Whilst I was fortunate to be placed (Teach First route) in a school full of supportive teachers and incredible role models (@primarypercival @joyGBdeli @ )it was my school mum and nan that helped me to cut through the cr*p and work out what was and wasn’t important during my first year in the classroom.
Teaching is like spinning plates. You get your planning plate spinning, then your behaviour management plate, then your marking plate, your personal life plate appears to be spinning well and then BOOM – your Christmas report plate needs balancing! As you turn you see your planning plate wobbling and your personal life plate has smashed on the floor.
Momma Snooks, November 2011.
The advice that went with this analogy was simple: There are some plates that are easy to piece back together, there are others that can’t afford to wobble – you decide which plates are important to you. This has stayed with me, it’s fair to say I have more plates now, some spin by themselves but others still need regular attention and always will.
In contrast the support Nana Joyce provided was quite different, she didn’t take any messing from anyone, she was abrupt yet kind and she sought improvement through challenge!

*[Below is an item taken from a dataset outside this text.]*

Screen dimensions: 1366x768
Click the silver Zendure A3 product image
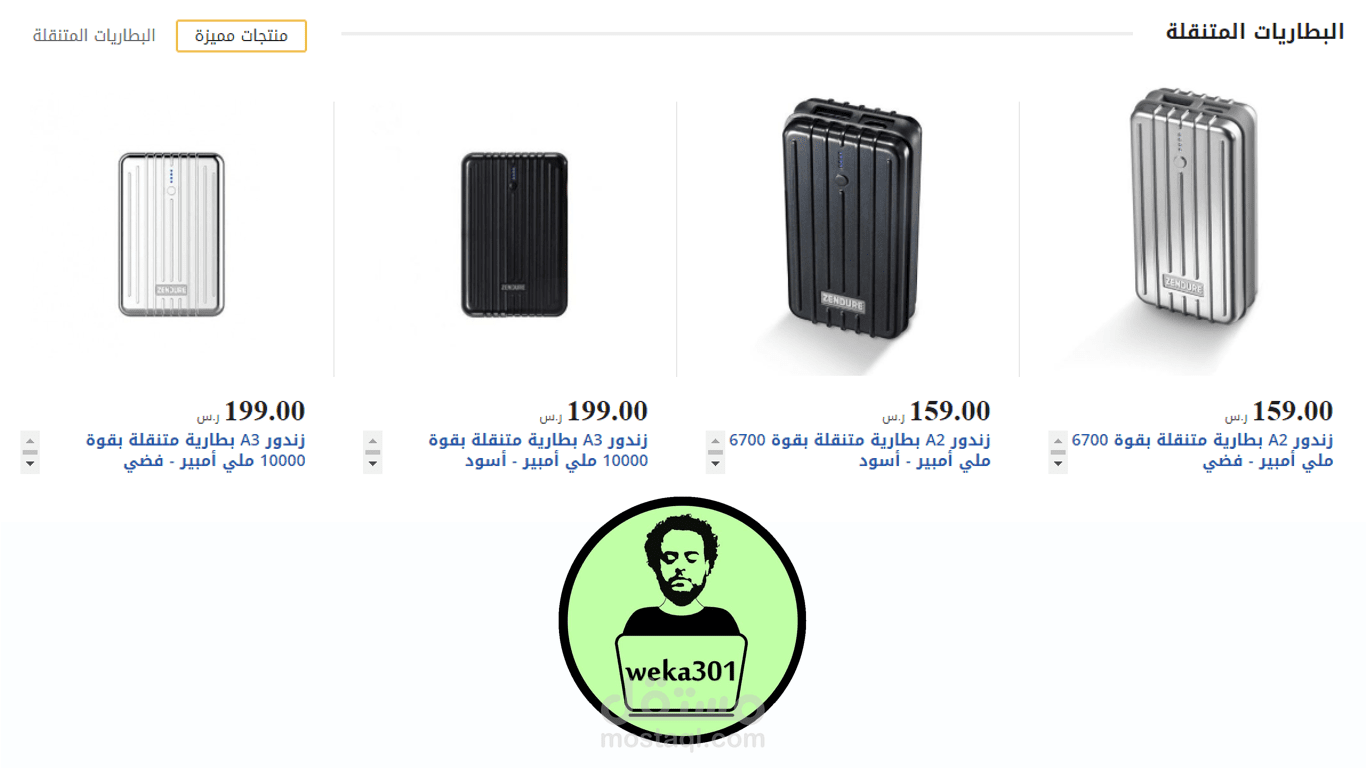point(171,235)
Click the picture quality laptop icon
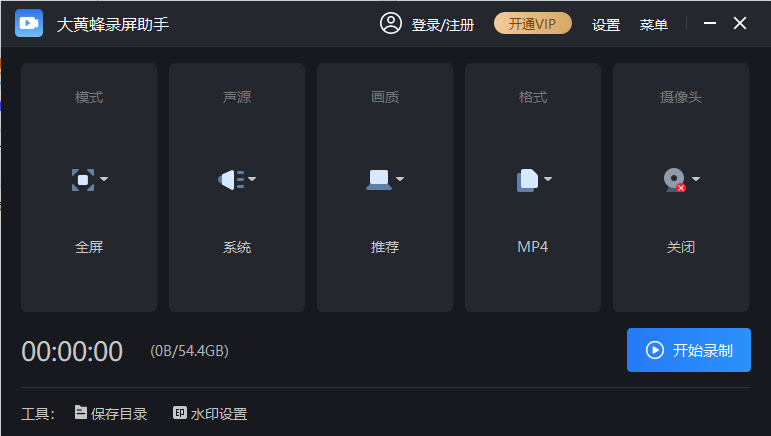Viewport: 771px width, 436px height. (x=379, y=179)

“I’ll tell *insert SLT member’s name as appropriate* you watch!”
Nana Joyce, weekly 2011.
If I’d done something badly, she’d tell me… She’d also give me a number of different ways to approach the lesson/situation differently in the future. What I enjoyed most was never ever feeling patronised or belittled, don’t misunderstand me, I wasn’t quite sure if she actually thought I had what it took to become a good teacher but that was a different matter, she was prepared to give me everything she had in order to start me on the right track.
Grandson, can I tell you something (*make no mistake I was being told anyway*)!? When I saw you all smart in your suit in September you looked like a rabbit in the headlights – I gave you until October … Posh boy won’t make it here. Well, good on you. You’ve got it! You’ll do well, you will.
Nana Joyce, Easter 2012.
I don’t recall my response … I remember being bewildered, wondering what is ‘it’? Now, having supported other trainees it is fair to say I have a better idea of ‘it’ but I am no closer to explaining this to anyone else. If anyone has created an explanation for this label I would love to know more!
Why am I sharing this?!?
I hope somewhere Momma Snooks & Nana Joyce, be it the originals or someone else’s equivalents are reading this knowing that they were appreciated and that their time, support and care made a HUGE impact and that their advice is still relevant and useful, now more than ever during this teaching recruitment crisis.
Who looked after you? Do they know how much you appreciated it?